L’Âyurveda offre et transmet une expérience de vie fondamentalement vivante. Elle nous engage, nous responsabilise, et nous ouvre aussi de nouvelles portes de réflexion sur le sens de la maladie. Elle a influencé toutes les médecines traçant les lignes de ce que serait la santé parfaite si nous écoutions notre nature profonde et si nous acceptions l’évidence de notre appartenance à part entière à l’Univers.

 

Sylvie Verbois

 



[1] Section I, chapitre I, [41-42].

[2] Section I, chapitre XXX, [22].

[3] Artha (masculin) : but, cause, motif ; avance pratique, utilité, récompense ; chose, objet ; fait, réalité ; propriété, biens ; affaire, cas ; sens, signification ; membre viril.

[4] Kâma (masculin) : désir, amour, passion ; objet du désir, de l’amour ; Dieu de l’amour.

[5] CharakaSamhitâ, Section I, chapitre I, [46-47].

[6] CharakaSamhitâ, Section I , chapitre XXV, [45-47].

[7] CharakaSamhitâ, Section I – chapitre XXVII, [348].

 

[8] CharakaSamhitâ, Section I, chapitre XXVII, [342].

[9] CharakaSamhitâ, Section IV, chapitre VI, [4].

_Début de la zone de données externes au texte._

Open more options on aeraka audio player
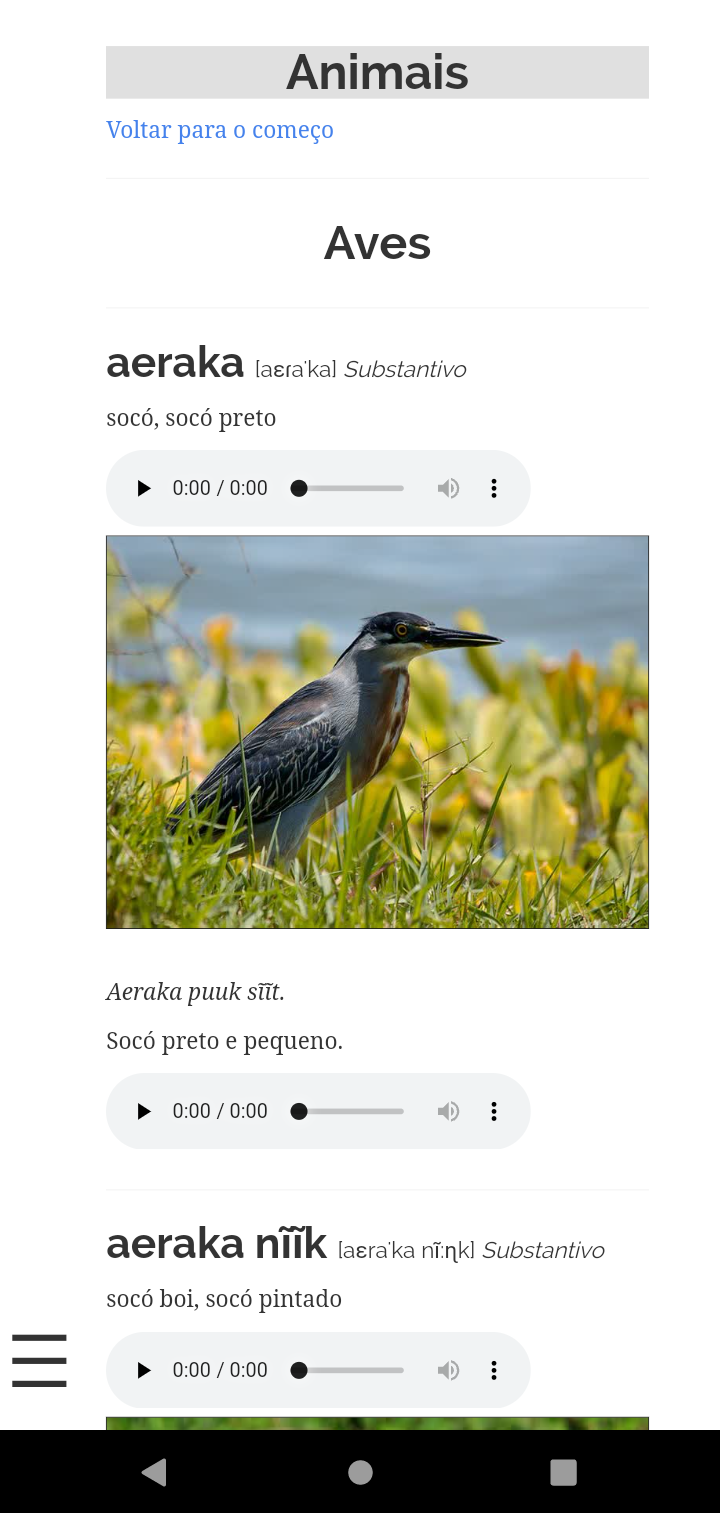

[10] Dosha (masculin neutre) : imperfection, défaut. Vice, faute, erreur, manquement. Manque, inconvénient, désavantage. Transgression, tort, péché, crime, outrage. Dommage, effet désastreux, conséquence fâcheuse. Malignité, méchanceté. Fait de dénigrer, accusation, reproche. Défaut de style ou de composition. Soir, obscurité. Dosha guna : bonnes et (ou) mauvaises qualités.

[11] Les produits de synthèse sont des substances chimiques autorisées telles que les additifs alimentaires (les fameux « E », 150 répertoriés), conservateurs, agents anti-oxygènes, agents de texture, colorants, exhausteurs de goût, etc.

[12] Ibidem, [342].

[13] CharakaSamhitâ, Section III, chapitre VI, [(5].

[14] CharakaSamhitâ, Section I, chapitre VIII, [27].

[15] Ibidem, [39].

[16] CharakaSamhitâ, Section III, chapitre VI, [8].